### [Information provided]
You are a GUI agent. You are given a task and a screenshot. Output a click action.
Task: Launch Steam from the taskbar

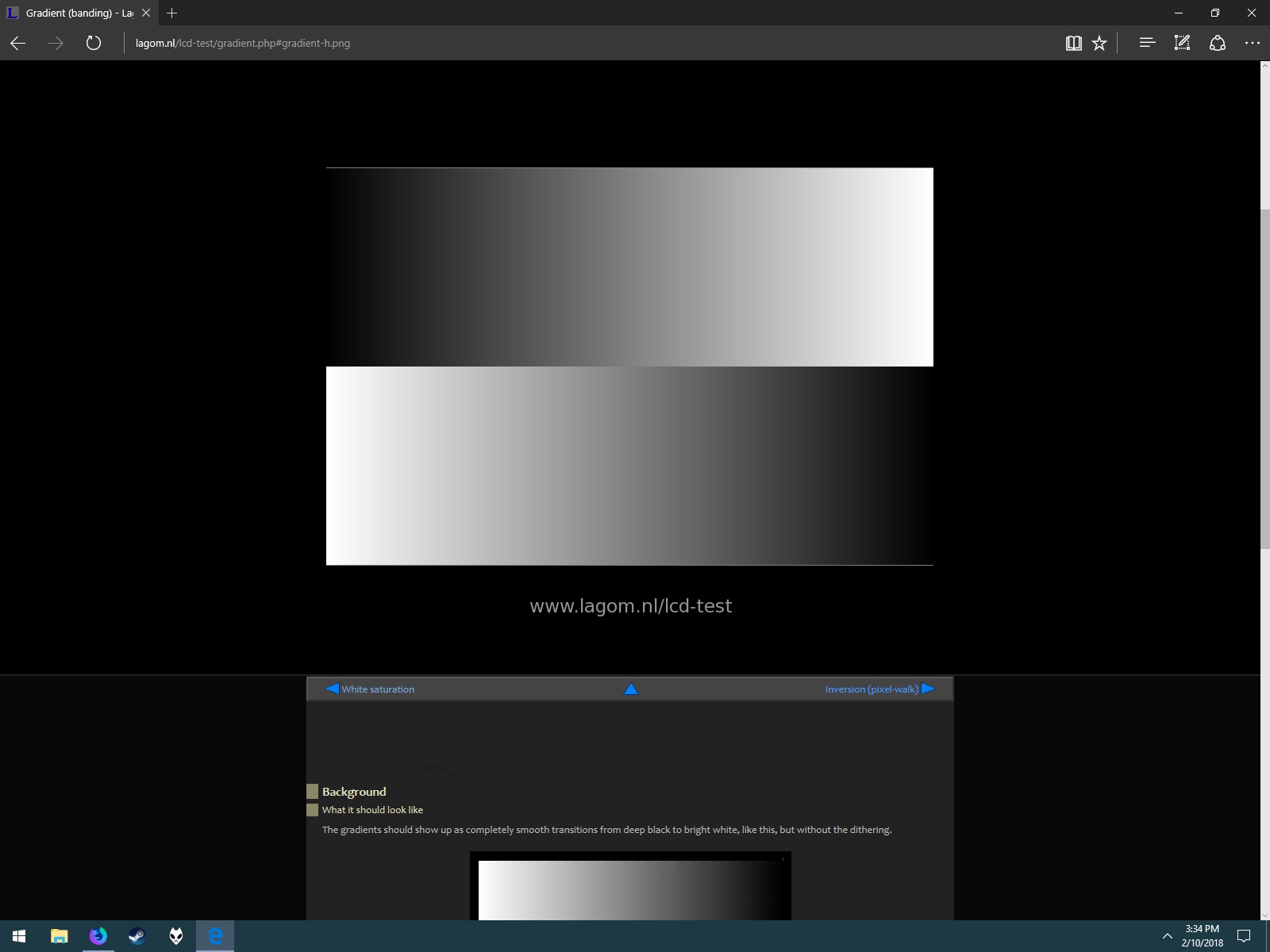click(137, 936)
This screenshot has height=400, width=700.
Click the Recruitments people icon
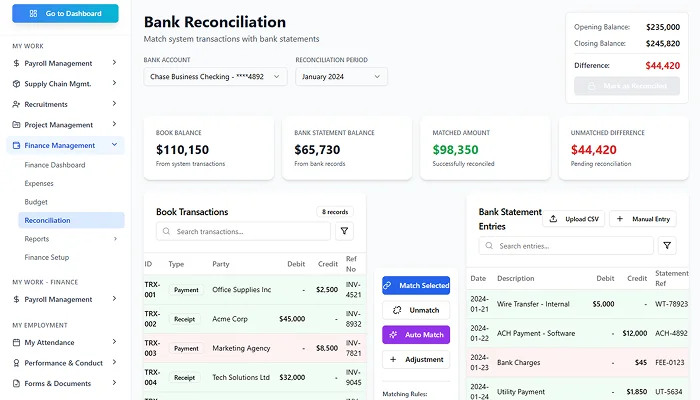pyautogui.click(x=16, y=104)
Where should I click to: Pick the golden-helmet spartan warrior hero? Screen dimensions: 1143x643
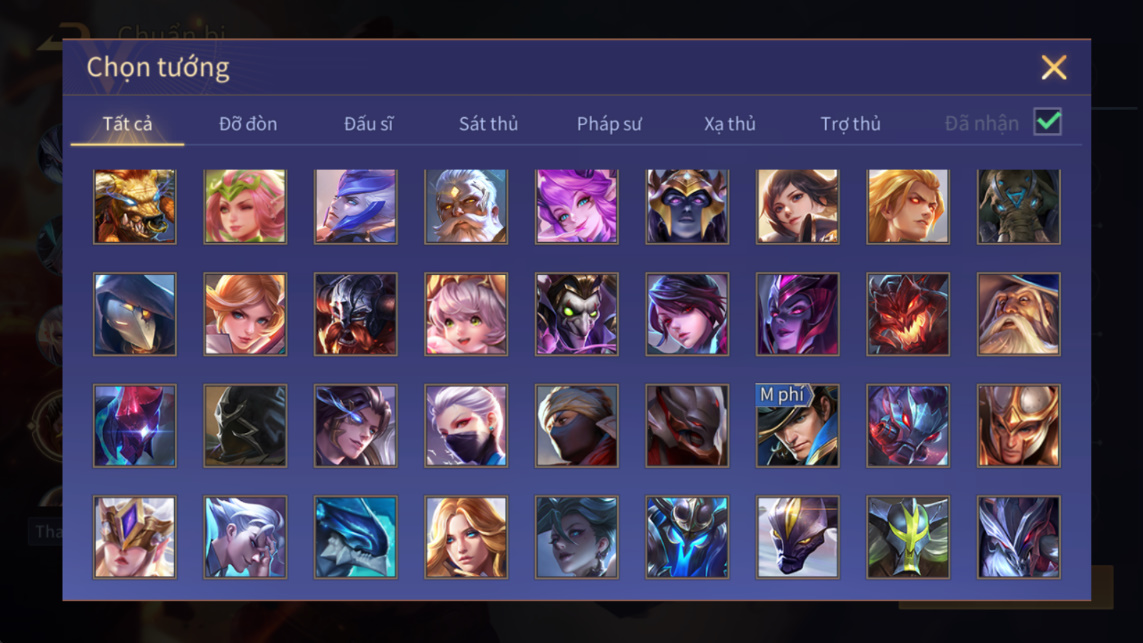point(1018,426)
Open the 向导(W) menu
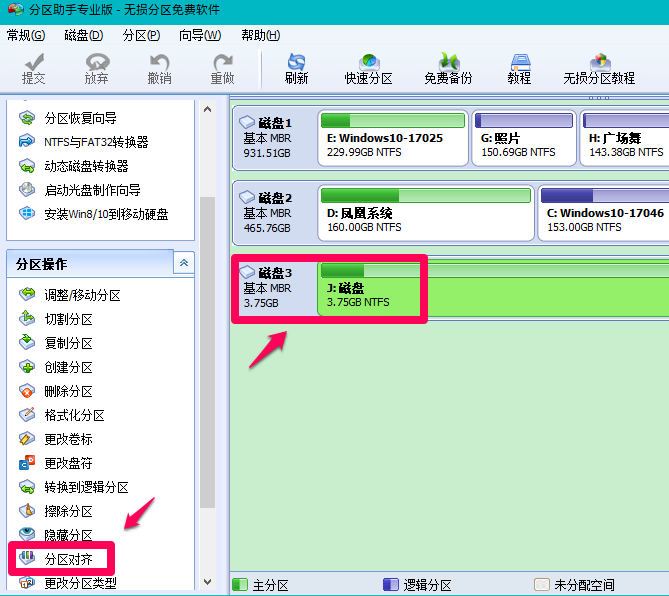The image size is (669, 596). point(200,35)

### [Exercise aim]
Set each line of the records down exactly, leaving every picture out.

### [The answer]
You are a GUI agent. You are given a task and a screenshot. Output a click action.
Task: Launch Steam from the taskbar

click(137, 936)
This screenshot has height=400, width=700.
Click the Recruitments people icon
pyautogui.click(x=16, y=104)
Where should I click to: Pick the golden-helmet spartan warrior hero? Screen dimensions: 1143x643
point(1018,426)
Open the 向导(W) menu
The image size is (669, 596). point(200,35)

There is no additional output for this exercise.